▲山梨ならではの甲州ブドウ。皮の色が薄いので白ワイン向き
僕の住む山梨県甲州市は、勝沼ぶどう郷で知られる日本屈指のワイン銘醸地。甲府盆地を囲む丘陵地帯にブドウ畑が広がる日本離した景観に、50近いワイナリーがひしめいています(山梨県全体では90蔵ほど)。ここで醸されるローカルワイン、通称甲州ワインは明治の文明開化期から続く、地域の老若男女のための地酒なのです。
ブドウの渡来と醸造
甲府盆地エリアは、日本に初めてブドウが伝来した土地。
奈良時代にシルクロードを通じて中国から竜眼と呼ばれる山ブドウがもたらされました。そこから江戸時代まで細々とおみやげとして栽培されていたものが、明治になって西洋文化が導入された時に新たな運命を迎えます。勝沼地域の青年二人がフランス、ボジョレー付近に派遣されワインの醸造法を学びます。

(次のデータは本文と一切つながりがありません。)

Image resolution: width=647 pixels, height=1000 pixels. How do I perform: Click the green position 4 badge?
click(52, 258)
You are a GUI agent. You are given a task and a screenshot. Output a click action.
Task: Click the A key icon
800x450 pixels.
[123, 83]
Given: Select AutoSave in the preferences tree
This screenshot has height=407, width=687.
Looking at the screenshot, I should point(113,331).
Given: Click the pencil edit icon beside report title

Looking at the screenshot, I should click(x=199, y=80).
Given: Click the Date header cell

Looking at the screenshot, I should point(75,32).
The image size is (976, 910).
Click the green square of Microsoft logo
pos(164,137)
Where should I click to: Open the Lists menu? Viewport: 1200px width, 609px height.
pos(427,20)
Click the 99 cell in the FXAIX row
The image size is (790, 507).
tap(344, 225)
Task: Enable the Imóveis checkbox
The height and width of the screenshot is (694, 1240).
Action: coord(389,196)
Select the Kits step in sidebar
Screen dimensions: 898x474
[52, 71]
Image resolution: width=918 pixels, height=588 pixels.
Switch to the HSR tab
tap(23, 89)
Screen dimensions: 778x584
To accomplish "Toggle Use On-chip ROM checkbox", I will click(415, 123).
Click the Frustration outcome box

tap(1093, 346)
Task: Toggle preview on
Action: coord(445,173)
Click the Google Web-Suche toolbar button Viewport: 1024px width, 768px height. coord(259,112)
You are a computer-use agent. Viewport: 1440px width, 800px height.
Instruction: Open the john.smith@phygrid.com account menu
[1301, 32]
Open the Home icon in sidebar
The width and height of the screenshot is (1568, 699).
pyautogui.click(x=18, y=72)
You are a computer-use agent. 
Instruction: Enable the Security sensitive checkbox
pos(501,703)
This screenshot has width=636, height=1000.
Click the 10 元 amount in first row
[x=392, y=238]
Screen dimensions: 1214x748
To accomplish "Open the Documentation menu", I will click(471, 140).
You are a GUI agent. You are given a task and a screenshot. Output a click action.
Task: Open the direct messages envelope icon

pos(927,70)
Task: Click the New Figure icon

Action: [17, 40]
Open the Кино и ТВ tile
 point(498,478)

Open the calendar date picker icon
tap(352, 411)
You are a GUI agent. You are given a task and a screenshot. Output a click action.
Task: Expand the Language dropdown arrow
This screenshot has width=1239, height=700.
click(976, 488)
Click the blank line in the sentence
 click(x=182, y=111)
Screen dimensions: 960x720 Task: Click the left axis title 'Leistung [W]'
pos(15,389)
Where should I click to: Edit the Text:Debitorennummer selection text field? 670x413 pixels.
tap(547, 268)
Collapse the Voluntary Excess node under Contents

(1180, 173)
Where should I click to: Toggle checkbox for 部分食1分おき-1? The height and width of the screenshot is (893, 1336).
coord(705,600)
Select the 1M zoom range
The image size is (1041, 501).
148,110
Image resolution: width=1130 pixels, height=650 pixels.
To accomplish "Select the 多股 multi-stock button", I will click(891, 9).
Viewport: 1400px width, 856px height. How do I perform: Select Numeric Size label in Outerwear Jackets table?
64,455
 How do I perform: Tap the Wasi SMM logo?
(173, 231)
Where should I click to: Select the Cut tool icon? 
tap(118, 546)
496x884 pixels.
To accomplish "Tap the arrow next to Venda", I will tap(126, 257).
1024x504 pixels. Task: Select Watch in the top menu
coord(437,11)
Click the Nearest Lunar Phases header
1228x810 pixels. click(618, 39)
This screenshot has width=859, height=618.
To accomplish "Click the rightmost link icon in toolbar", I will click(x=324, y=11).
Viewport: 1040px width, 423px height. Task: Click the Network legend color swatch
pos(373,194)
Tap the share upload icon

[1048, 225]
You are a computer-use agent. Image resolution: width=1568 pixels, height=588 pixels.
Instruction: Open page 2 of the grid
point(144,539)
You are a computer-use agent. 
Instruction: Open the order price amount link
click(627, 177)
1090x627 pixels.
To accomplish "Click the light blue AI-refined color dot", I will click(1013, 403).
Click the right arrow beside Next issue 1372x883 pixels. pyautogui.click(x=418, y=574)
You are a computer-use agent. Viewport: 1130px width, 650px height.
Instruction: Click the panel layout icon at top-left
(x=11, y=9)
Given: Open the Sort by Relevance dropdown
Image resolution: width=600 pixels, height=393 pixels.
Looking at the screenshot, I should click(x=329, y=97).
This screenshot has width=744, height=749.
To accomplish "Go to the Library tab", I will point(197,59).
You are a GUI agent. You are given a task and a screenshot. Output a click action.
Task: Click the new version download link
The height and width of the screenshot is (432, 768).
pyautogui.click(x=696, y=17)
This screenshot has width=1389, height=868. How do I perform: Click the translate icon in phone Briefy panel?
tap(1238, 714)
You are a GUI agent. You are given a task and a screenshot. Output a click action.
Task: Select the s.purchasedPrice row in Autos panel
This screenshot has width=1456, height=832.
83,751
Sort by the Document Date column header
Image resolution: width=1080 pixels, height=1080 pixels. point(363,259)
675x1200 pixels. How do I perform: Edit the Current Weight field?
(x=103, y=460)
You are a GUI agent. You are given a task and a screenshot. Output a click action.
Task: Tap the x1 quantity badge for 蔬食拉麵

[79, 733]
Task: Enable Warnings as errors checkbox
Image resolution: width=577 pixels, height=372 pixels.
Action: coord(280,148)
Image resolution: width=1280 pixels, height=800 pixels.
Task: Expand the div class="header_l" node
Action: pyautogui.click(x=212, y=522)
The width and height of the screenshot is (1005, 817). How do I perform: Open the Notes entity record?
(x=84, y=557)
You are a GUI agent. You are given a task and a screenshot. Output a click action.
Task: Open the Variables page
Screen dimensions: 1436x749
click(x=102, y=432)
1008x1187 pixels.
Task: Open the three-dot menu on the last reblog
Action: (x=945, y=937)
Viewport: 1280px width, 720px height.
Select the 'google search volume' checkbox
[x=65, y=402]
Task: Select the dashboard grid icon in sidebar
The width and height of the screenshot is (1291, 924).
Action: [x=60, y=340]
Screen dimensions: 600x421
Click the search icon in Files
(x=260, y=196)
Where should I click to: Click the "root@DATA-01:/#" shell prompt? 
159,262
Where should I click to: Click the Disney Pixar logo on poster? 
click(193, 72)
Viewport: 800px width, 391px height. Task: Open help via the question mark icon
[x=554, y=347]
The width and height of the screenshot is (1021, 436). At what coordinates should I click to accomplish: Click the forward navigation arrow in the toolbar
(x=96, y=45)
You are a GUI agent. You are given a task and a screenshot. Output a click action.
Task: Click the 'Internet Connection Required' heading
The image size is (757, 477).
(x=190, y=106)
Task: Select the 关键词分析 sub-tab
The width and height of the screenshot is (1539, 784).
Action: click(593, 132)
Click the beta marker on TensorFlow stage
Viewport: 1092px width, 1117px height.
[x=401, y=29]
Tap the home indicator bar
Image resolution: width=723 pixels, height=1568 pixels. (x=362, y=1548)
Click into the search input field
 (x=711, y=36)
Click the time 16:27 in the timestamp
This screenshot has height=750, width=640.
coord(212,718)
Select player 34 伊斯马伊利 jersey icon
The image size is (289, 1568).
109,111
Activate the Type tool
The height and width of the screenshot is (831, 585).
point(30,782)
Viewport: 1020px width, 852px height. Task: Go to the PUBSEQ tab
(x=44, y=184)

そして奈良時代以降、山梨の土地に適応して在来種となった甲州ブドウを酒にする文化が生まれたのです。それが今から約150年前のこと。当初はワイン醸造用の道具がなく、日本酒で使う木桶や樽で仕込み、一升瓶に詰めて出荷していました。
その文化は今でも健在で、僕の家の近所のスーパーに行くと一升瓶ワインコーナーがあり、値段を見てみるとチリや南アフリカの旨安ワインもビックリのコスパ!ステテコ姿のお父さんがちゃぶ台でこの一升瓶ワインを湯呑に注いでぐいぐい呑むのがTHE山梨スタイル。そして酒の肴はマグロのぶつ切りやおひたし…!
土着ワインのニューウェーブ

街場の居酒屋に行ってもワインリストはほとんどが県内産。
山梨は今や日本のワインの首都と呼べそうです。